» **TASK TO COMPLETE**: Give all of the data again exactly as written, omitting every image.

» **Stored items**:
-- Opening Marker --

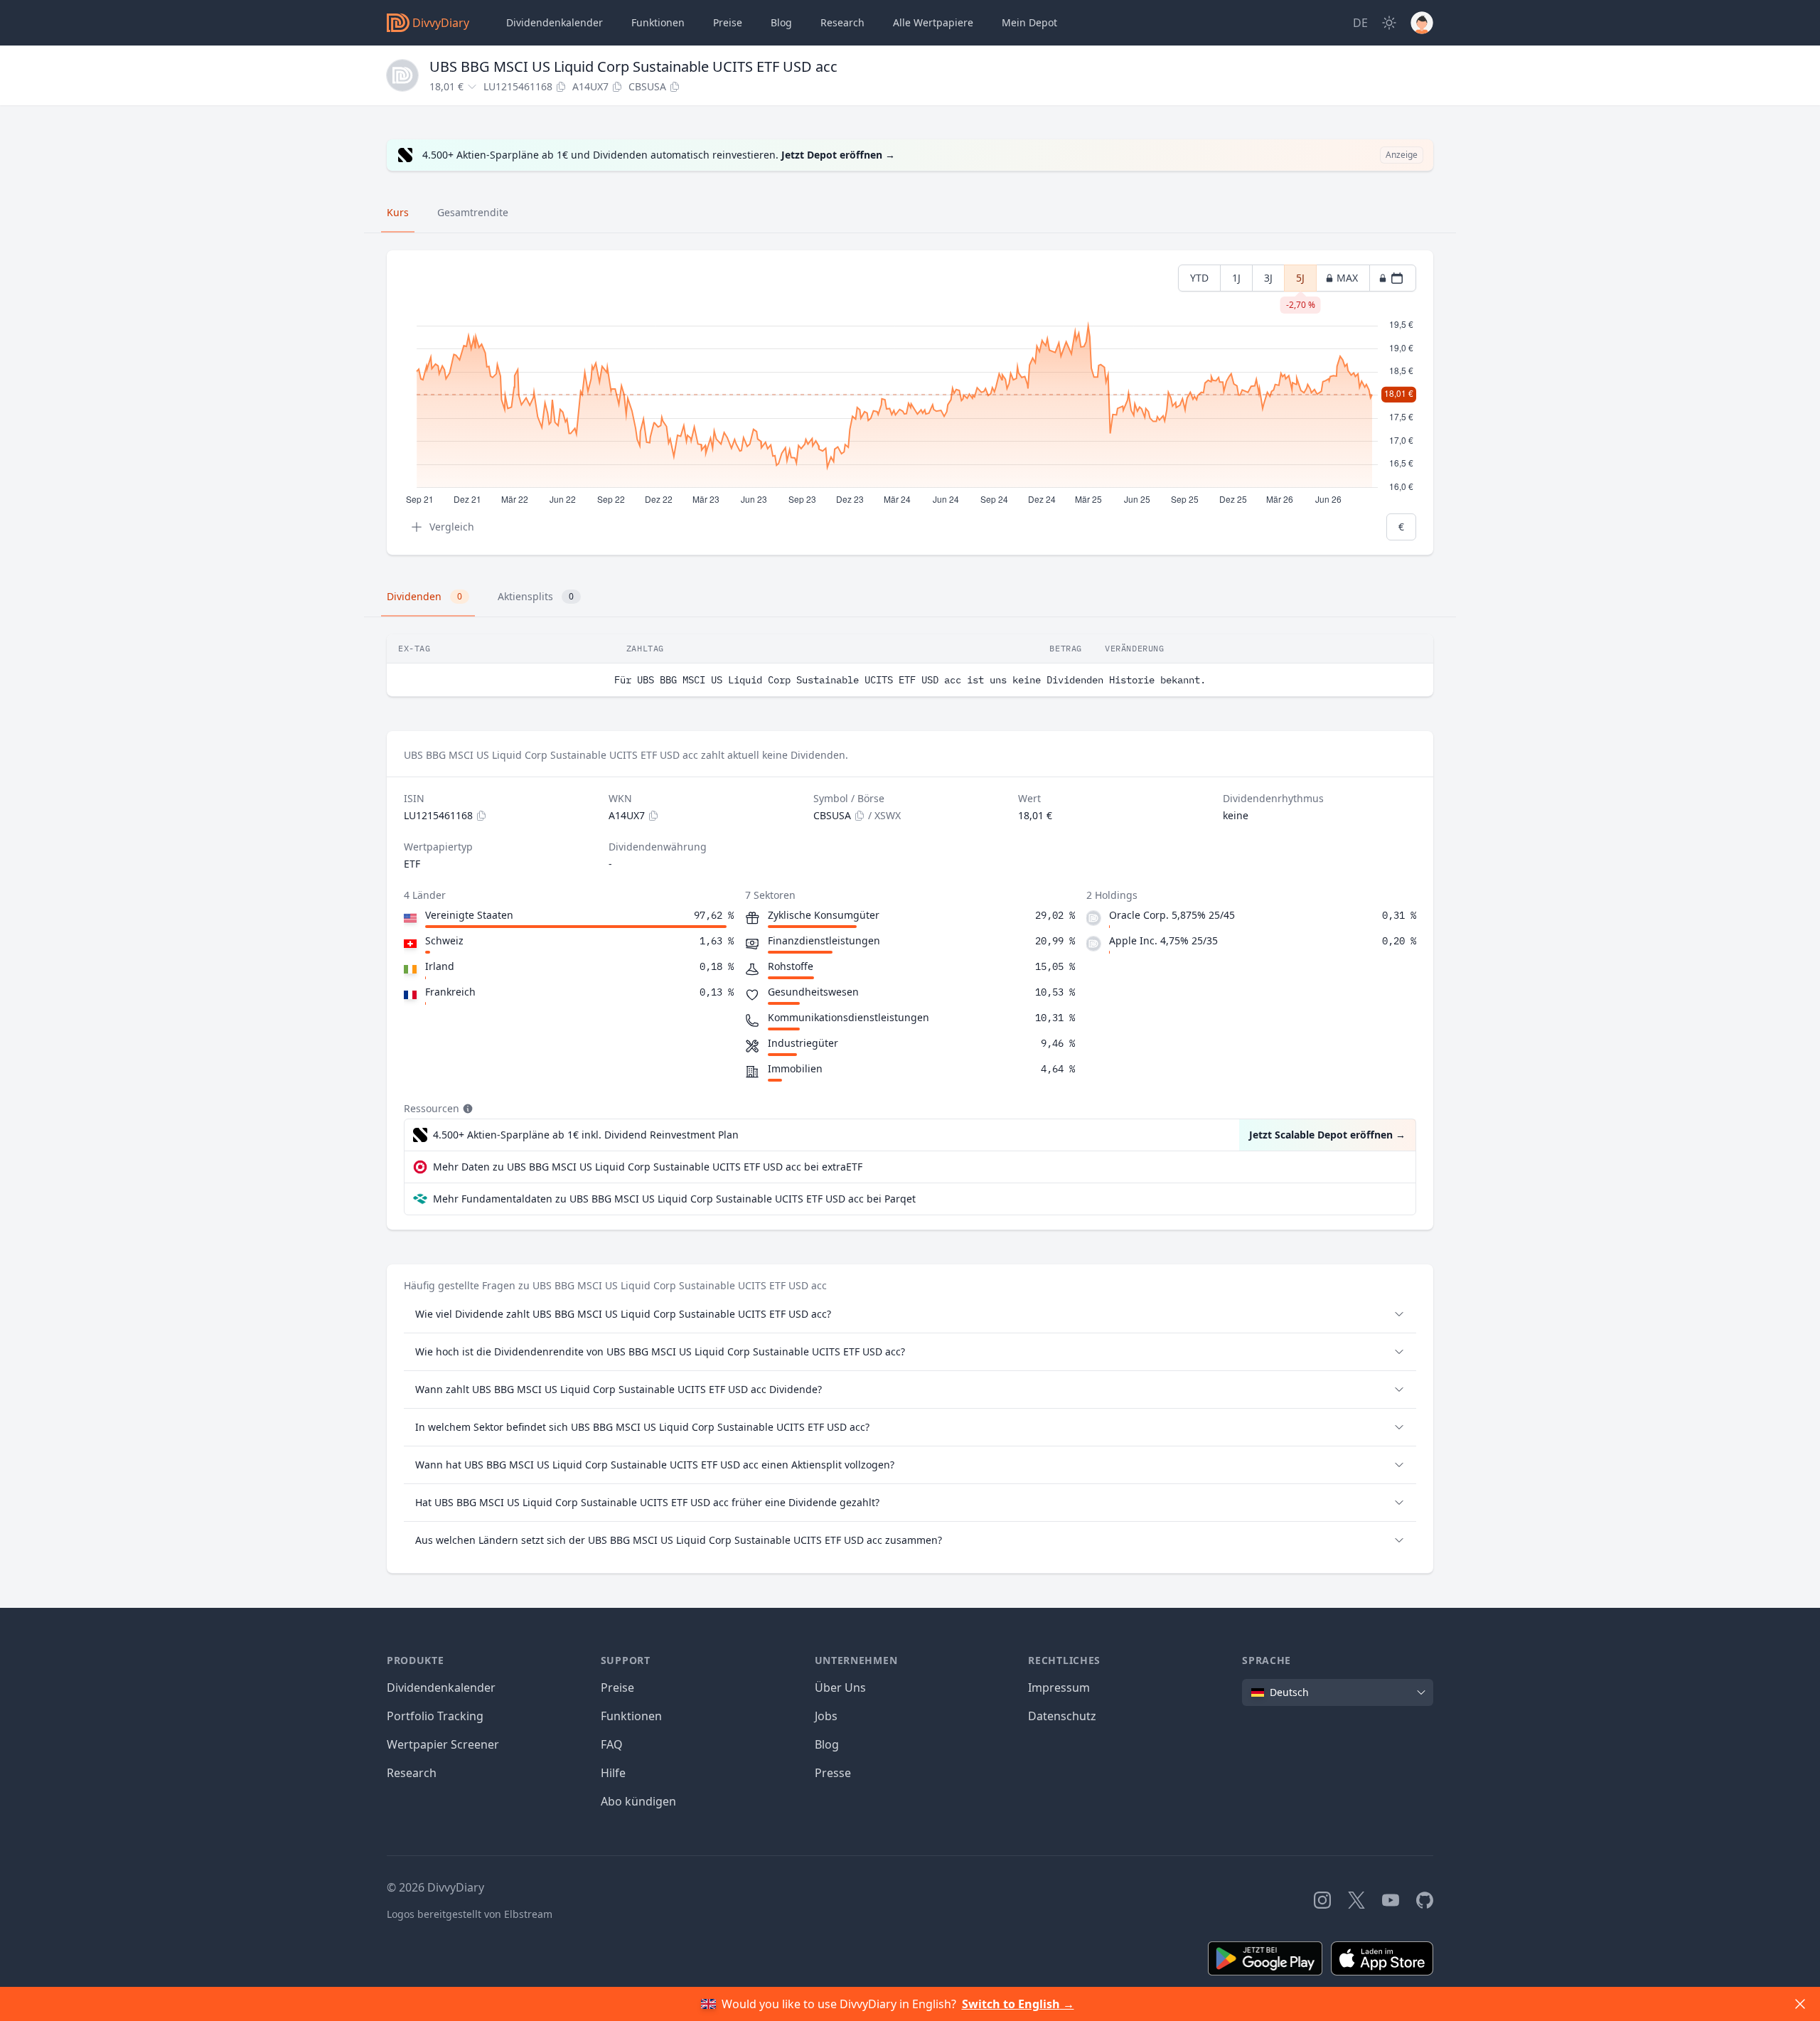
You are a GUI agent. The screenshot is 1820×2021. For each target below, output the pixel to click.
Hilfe (613, 1773)
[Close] (1800, 2004)
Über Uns (840, 1687)
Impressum (1059, 1687)
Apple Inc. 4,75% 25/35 (1163, 940)
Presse (833, 1773)
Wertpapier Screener (443, 1744)
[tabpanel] (910, 402)
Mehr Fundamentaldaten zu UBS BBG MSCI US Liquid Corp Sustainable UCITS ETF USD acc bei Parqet (674, 1198)
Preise (727, 22)
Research (412, 1773)
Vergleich (451, 526)
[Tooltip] (466, 1108)
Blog (827, 1744)
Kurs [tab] (398, 212)
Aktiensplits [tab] (536, 596)
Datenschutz (1062, 1716)
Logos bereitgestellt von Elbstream (469, 1914)
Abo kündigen (638, 1801)
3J (1268, 277)
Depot (1029, 22)
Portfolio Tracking (435, 1716)
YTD (1199, 277)
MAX (1347, 277)
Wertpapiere (933, 22)
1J (1236, 277)
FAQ (612, 1744)
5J (1300, 281)
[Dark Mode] (1389, 23)
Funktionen (658, 22)
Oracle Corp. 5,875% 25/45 (1172, 915)
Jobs (826, 1716)
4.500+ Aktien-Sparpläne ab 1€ (586, 1134)
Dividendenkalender (554, 22)
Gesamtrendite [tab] (472, 212)
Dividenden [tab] (424, 596)
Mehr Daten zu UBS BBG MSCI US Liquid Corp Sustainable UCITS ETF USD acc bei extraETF (647, 1166)
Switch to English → (1018, 2004)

-- Closing Marker --

» **WRITTEN RESPONSE**:
You are a GUI agent. The screenshot is 1820×2021. For each target below, output the pixel to click.
Hilfe (613, 1773)
[Close] (1800, 2004)
Über Uns (840, 1687)
Impressum (1059, 1687)
Apple Inc. 4,75% 25/35 (1163, 940)
Presse (833, 1773)
Wertpapier Screener (443, 1744)
[tabpanel] (910, 402)
Mehr Fundamentaldaten zu UBS BBG MSCI US Liquid Corp Sustainable UCITS ETF USD acc bei Parqet (674, 1198)
Preise (727, 22)
Research (412, 1773)
Vergleich (451, 526)
[Tooltip] (466, 1108)
Blog (827, 1744)
Kurs [tab] (398, 212)
Aktiensplits [tab] (536, 596)
Datenschutz (1062, 1716)
Logos bereitgestellt von Elbstream (469, 1914)
Abo kündigen (638, 1801)
3J (1268, 277)
Depot (1029, 22)
Portfolio Tracking (435, 1716)
YTD (1199, 277)
MAX (1347, 277)
Wertpapiere (933, 22)
1J (1236, 277)
FAQ (612, 1744)
5J (1300, 281)
[Dark Mode] (1389, 23)
Funktionen (658, 22)
Oracle Corp. 5,875% 25/45 (1172, 915)
Jobs (826, 1716)
4.500+ Aktien-Sparpläne ab 1€ (586, 1134)
Dividendenkalender (554, 22)
Gesamtrendite [tab] (472, 212)
Dividenden [tab] (424, 596)
Mehr Daten zu UBS BBG MSCI US Liquid Corp Sustainable UCITS ETF USD acc bei extraETF (647, 1166)
Switch to English → (1018, 2004)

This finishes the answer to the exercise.